秋葉金雄

1.博士の異常な卓球

 こめかみで光帯の微小な点滅。作動音のふもとで、翠色のアンテナがせり上がった。催導語彙はディープ・ドリーム、トランス、インフィニティ、ムルガイア――透晶スクリーンに描画された青い文字列が、鋼鉄のひたいを覆うセンシング・ヘルメット表面に反射している。異世界の彼方から、環境音がわずかに漏れる。「ようこそ、ここはNS‐EOTWトーラス……」半覚醒状態のヴェルヌ04は、カプセル・ニューロンの七色の感情領野のうち、悲しみの定義域を刺戟されている。「倫理規定に反するからです……あなたたちは、よりよい人生を歩むことが……」ほとんどの人間と同じように、ヴェルヌ04はそれが自分の真正な感情であるかどうかを気にかけたことがない。軽い跳音を鳴らしながら、部屋に入った白衣の袖が〈ザ・ワン〉管理AIめがけて指の仕草を見せつけると、モーション・スイッチが作動――世界探査室に、発光ダイオード灯がきらめいた。

「また、私?」

「――『私たち』です、博士」

「本物がいちばんだろ。スポーツの時間だ!」

 岸崎博士がラケットを振った。宙を泳いでくる銀色のピンポン玉を、軌道を見ずにつかまえる。笠状のヘルメットが探査室天井に引き上げられ、ヴェルヌ04は位相適化メッシュチェアから背を起こし、博士に放りかえした。踏み出す足音、小気味よいマイクロ滑膜の伸縮。ふたりは通路を歩き、いつものようにバルコニーにやってきた。スカイ・カーテンの日なたに入る直前、岸崎博士の足が滑りかける。ドリンクマシンに亀裂が入り、青い泥のような斑状の汚れを広げていた。掃除をやる人手はまったくない。
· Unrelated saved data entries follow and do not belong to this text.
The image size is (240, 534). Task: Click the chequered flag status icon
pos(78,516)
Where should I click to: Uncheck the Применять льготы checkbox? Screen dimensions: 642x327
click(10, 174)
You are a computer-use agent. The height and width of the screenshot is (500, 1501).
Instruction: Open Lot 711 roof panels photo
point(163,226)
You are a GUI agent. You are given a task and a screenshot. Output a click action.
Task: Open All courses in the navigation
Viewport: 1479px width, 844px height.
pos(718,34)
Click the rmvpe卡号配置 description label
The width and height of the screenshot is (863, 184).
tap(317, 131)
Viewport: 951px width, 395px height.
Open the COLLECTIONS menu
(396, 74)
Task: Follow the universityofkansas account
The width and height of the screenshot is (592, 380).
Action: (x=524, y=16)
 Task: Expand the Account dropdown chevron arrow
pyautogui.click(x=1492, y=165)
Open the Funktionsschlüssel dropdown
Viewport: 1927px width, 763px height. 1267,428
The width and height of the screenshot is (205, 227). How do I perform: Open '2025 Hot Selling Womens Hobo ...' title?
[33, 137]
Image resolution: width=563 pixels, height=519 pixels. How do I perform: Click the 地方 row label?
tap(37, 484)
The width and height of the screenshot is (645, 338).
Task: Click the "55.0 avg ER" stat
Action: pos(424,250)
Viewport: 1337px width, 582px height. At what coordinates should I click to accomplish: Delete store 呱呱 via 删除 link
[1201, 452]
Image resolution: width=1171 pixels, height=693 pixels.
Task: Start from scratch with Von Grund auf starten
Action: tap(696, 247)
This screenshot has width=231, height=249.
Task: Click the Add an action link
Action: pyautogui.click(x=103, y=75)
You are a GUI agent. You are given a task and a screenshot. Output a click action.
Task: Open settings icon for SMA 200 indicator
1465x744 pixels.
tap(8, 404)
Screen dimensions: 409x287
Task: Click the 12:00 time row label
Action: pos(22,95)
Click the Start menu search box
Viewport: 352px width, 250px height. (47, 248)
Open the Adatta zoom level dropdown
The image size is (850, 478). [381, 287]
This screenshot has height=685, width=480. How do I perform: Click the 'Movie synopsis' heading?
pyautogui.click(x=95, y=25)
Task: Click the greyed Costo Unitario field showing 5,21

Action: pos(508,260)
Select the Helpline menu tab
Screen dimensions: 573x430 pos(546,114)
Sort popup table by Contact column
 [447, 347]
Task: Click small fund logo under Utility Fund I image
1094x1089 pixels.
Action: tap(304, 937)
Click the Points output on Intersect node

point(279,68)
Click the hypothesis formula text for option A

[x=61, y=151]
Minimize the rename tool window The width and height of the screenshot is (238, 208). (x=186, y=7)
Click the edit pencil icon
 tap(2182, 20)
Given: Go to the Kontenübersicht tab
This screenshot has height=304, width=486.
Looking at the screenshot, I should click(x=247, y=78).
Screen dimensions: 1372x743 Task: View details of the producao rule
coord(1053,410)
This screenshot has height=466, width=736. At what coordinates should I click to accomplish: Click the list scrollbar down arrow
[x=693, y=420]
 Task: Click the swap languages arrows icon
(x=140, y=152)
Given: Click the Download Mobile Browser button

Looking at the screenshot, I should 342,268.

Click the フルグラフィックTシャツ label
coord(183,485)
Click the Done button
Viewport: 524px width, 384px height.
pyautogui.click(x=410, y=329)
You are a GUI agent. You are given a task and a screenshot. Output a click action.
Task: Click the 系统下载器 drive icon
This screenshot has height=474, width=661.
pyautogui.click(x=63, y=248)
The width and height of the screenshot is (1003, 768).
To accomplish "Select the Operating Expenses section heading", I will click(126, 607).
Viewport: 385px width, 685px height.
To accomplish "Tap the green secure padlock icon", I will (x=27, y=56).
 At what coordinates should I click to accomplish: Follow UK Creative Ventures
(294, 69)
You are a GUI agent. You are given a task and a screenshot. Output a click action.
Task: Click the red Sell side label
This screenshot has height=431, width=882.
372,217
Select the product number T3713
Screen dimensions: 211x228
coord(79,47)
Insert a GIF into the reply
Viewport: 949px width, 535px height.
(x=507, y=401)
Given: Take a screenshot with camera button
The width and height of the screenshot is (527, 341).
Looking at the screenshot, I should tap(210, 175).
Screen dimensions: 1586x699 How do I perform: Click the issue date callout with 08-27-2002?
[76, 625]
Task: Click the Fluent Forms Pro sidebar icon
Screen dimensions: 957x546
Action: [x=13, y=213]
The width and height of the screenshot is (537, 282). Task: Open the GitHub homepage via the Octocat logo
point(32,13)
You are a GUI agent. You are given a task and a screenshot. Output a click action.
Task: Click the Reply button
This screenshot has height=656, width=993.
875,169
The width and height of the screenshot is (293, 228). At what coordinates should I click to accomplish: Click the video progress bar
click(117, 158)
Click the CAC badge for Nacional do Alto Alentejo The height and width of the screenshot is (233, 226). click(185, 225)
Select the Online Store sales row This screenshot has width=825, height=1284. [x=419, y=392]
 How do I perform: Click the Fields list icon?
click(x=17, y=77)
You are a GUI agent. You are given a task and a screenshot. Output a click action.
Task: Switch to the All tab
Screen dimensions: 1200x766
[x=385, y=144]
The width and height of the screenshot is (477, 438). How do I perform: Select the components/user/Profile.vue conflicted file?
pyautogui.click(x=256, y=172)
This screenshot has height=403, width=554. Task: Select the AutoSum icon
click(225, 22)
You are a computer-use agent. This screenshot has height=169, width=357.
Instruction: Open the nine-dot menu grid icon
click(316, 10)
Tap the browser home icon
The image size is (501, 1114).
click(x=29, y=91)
だいたい、いちど始めたら完璧主義の博士は終わりを見つけられないだろう……終末はとっくにやってきているというのに。

 岸崎博士がピンポン玉を放った。

 逆光がその輪郭を包む。低重力、ゆったりと上昇――

 彼女の背後で湾曲する街路は、存在しない青空めがけてせり上がっている。天が球体の重みを吸って、ラケットが翻った。テーブルを分割するネット代わりの聖書の束を、バウンドしたボールが乗り越える。四手先を読んだ応酬、強烈なスマッシュ――決まったかと思いきや、ヴェルヌ04は背中に格納していたジェットパックを展開させ、レストランの座席をなぎ倒しながら店の奥まで追いつき、右腕を振りかぶった。

 白い噴霧の奥から、銀球が突き抜けてくる。エッジを精確に跳ね、岸崎博士のラケットが空を切った。〈岸崎未来科学研究所〉の看板が鏡面に照り、バルコニーの手すりを乗り越える。居住区に落下した銀色のピンポン玉は、セントラル・ストリートを軽やかな音で跳ね上がった。サントリーニ島を模した住宅街の巨庭にまぶされた黒い硝子砂に着地、勢いがのろくなり、沙漠に淡い筋をつくった。大量のピンポン玉が、黒い砂面に浮かぶ泡として、スカイ・カーテンを反射している。豪勢な玄関には〈Save the future, Dr. Kishizaki!〉との垂れ幕が飾られていた。人工宮殿のなかで、パーティは一時停止している。シャンパングラスが砕け、テーブルに前のめりで崩れているタキシードや、色とりどりのドレス……残されている人肉は、すでに僅かなものだった。パンチボウルを頭からかぶった男が、無音の叫び声をあげ、溶解した顔面を窓際に垂らしている。その肉糸はもう、黒い結晶に変わりつつあった。空調システムに乗って、いずれ沙漠と同化するのだろう。

 居住区に、生存者は一人もいなかった。

 それどころか、かつて一万人を越える住民を擁していた〈NS‐EOTWトーラス〉のどこにも、生きている者はいなかった――研究所で卓球をしている二人組を除いて。

 岸崎博士は、〈ザ・ワン〉管理AIにピースサインを見せつけた。

「われは死神なり」彼女は空につぶやいた。「世界の破壊者なり……」

 角縁のARグラスの向こうで、水色光の管理パネルが表示される。スカイ・カーテンのパラメータ変更――青空の両端が波打って、天球が暗黒に裏返りはじめた。

 やがて、彼女たちの頭上に、変わり果てた地球が見えてくる。